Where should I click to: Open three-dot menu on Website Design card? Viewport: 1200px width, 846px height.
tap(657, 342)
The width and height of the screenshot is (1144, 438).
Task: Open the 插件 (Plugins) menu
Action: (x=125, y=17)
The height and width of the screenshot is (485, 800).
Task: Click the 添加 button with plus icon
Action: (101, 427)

============

EXERCISE BRIEF ->
Copy every line of the data above word for word, keeping the same order.

RESULT FOR THIS EXERCISE ->
Where should I click to: Open three-dot menu on Website Design card? Viewport: 1200px width, 846px height.
tap(657, 342)
The width and height of the screenshot is (1144, 438).
Task: Open the 插件 (Plugins) menu
Action: (x=125, y=17)
The height and width of the screenshot is (485, 800).
Task: Click the 添加 button with plus icon
Action: (101, 427)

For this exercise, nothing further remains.